The entries that follow include a run beginning at the line with "Explorez le territoire (796, 70)" and ending at the line with "Je choisis (100, 2532)"; restate that run word for word and leave the rest out.

--------------------------------------------------

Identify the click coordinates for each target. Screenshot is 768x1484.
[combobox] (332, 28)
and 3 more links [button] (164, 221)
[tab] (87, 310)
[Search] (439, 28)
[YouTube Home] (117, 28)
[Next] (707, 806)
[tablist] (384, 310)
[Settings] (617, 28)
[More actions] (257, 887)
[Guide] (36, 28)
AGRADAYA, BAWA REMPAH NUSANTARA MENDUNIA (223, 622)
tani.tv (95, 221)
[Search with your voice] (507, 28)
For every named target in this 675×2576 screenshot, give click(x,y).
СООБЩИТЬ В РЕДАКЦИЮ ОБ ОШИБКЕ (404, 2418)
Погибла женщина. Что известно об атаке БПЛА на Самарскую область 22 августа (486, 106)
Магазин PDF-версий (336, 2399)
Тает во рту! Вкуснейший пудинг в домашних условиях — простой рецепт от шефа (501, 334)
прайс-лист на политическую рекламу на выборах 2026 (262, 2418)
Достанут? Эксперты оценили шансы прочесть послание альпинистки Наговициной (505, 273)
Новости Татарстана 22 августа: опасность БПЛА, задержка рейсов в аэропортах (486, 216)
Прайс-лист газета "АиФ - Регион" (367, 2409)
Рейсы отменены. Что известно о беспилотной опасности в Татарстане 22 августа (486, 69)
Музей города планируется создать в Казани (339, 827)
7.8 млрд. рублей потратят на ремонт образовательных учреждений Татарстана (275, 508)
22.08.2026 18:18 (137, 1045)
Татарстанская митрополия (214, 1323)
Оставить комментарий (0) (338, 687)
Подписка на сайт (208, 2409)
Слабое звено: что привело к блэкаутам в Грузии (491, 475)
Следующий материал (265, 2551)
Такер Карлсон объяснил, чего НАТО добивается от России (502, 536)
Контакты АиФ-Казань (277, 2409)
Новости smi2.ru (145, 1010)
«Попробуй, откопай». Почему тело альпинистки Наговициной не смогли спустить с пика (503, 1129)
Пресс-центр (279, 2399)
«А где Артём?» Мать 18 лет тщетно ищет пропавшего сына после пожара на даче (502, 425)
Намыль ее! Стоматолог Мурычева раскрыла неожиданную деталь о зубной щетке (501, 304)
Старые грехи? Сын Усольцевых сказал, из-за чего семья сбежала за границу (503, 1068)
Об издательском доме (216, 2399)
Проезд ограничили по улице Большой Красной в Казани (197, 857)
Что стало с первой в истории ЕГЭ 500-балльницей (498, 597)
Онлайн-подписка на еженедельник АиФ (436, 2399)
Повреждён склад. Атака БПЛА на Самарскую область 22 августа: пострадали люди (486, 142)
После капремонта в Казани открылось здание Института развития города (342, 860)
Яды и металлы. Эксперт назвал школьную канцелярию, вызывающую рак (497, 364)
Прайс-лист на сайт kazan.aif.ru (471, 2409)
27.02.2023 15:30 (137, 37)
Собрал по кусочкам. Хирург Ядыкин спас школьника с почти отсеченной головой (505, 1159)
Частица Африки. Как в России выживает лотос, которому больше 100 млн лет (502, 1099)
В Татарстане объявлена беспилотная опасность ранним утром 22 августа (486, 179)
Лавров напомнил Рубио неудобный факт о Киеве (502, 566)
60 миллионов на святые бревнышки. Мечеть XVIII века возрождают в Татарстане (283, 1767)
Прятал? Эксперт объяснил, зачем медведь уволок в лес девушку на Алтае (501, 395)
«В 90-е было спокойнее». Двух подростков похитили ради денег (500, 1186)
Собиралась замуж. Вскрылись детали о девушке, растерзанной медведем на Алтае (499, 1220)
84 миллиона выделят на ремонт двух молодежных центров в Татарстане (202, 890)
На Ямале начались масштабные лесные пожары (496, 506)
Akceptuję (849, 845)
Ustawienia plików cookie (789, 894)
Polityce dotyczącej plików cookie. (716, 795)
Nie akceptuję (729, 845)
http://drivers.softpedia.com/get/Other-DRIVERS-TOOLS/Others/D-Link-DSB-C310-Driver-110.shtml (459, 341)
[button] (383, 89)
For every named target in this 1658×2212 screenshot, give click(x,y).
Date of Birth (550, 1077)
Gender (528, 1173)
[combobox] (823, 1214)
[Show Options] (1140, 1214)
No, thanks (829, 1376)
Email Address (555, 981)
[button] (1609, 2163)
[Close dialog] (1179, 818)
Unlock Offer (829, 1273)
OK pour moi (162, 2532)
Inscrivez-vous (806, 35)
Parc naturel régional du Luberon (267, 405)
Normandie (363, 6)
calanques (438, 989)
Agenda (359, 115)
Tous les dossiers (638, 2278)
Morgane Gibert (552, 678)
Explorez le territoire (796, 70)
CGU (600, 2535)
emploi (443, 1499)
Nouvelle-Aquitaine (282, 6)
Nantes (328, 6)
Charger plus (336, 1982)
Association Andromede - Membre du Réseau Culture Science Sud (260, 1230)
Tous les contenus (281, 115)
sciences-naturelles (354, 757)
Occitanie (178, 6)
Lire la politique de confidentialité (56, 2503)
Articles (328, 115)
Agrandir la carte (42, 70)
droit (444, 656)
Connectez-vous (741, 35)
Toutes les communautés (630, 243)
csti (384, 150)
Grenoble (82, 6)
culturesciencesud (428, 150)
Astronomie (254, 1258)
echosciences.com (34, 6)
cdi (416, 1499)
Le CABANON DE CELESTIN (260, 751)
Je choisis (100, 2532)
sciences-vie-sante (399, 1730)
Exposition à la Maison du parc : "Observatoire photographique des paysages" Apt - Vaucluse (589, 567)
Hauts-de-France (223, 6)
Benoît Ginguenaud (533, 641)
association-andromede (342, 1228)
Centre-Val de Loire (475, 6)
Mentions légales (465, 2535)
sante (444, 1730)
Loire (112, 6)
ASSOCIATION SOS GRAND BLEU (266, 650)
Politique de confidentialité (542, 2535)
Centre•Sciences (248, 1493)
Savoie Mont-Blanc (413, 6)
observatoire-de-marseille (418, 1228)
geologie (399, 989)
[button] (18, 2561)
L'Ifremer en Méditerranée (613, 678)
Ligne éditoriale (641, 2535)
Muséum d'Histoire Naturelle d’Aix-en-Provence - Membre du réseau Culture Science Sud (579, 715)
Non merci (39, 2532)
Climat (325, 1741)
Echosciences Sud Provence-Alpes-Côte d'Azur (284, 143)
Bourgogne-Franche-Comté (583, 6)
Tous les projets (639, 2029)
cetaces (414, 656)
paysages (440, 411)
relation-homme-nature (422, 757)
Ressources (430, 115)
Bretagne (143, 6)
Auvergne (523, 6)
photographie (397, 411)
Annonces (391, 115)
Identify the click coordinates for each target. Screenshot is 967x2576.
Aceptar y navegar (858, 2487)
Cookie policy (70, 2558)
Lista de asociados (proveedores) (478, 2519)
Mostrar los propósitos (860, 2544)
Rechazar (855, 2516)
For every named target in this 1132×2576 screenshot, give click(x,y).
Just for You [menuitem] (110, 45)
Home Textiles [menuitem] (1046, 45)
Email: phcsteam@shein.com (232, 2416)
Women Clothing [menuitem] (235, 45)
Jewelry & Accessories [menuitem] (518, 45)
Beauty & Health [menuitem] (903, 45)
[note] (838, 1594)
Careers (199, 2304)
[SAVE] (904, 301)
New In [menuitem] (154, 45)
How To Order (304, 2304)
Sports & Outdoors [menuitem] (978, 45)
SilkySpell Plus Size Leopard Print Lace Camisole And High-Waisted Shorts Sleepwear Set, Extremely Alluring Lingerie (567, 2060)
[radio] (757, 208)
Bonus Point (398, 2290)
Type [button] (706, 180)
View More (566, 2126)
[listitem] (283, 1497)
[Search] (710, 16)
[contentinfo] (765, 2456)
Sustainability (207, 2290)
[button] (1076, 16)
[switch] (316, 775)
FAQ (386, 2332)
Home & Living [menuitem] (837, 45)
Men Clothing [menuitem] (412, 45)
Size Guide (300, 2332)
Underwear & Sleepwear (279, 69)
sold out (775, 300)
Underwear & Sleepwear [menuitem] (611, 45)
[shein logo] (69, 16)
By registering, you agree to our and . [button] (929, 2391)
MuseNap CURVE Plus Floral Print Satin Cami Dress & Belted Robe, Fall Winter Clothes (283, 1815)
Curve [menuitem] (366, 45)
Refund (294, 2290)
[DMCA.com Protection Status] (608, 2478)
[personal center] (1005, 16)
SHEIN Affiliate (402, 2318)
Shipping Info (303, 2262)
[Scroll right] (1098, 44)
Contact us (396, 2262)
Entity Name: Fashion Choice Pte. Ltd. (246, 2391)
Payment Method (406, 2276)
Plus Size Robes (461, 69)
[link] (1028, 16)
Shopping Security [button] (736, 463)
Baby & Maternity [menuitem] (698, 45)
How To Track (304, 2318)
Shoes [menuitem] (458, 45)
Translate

--------------------------------------------------

## [PROBLEM SOLUTION]
Explorez le territoire (796, 70)
CGU (600, 2535)
emploi (443, 1499)
Nouvelle-Aquitaine (282, 6)
Nantes (328, 6)
Charger plus (336, 1982)
Association Andromede - Membre du Réseau Culture Science Sud (260, 1230)
Tous les contenus (281, 115)
sciences-naturelles (354, 757)
Occitanie (178, 6)
Lire la politique de confidentialité (56, 2503)
Articles (328, 115)
Agrandir la carte (42, 70)
droit (444, 656)
Connectez-vous (741, 35)
Toutes les communautés (630, 243)
csti (384, 150)
Grenoble (82, 6)
culturesciencesud (428, 150)
Astronomie (254, 1258)
echosciences.com (34, 6)
cdi (416, 1499)
Le CABANON DE CELESTIN (260, 751)
Je choisis (100, 2532)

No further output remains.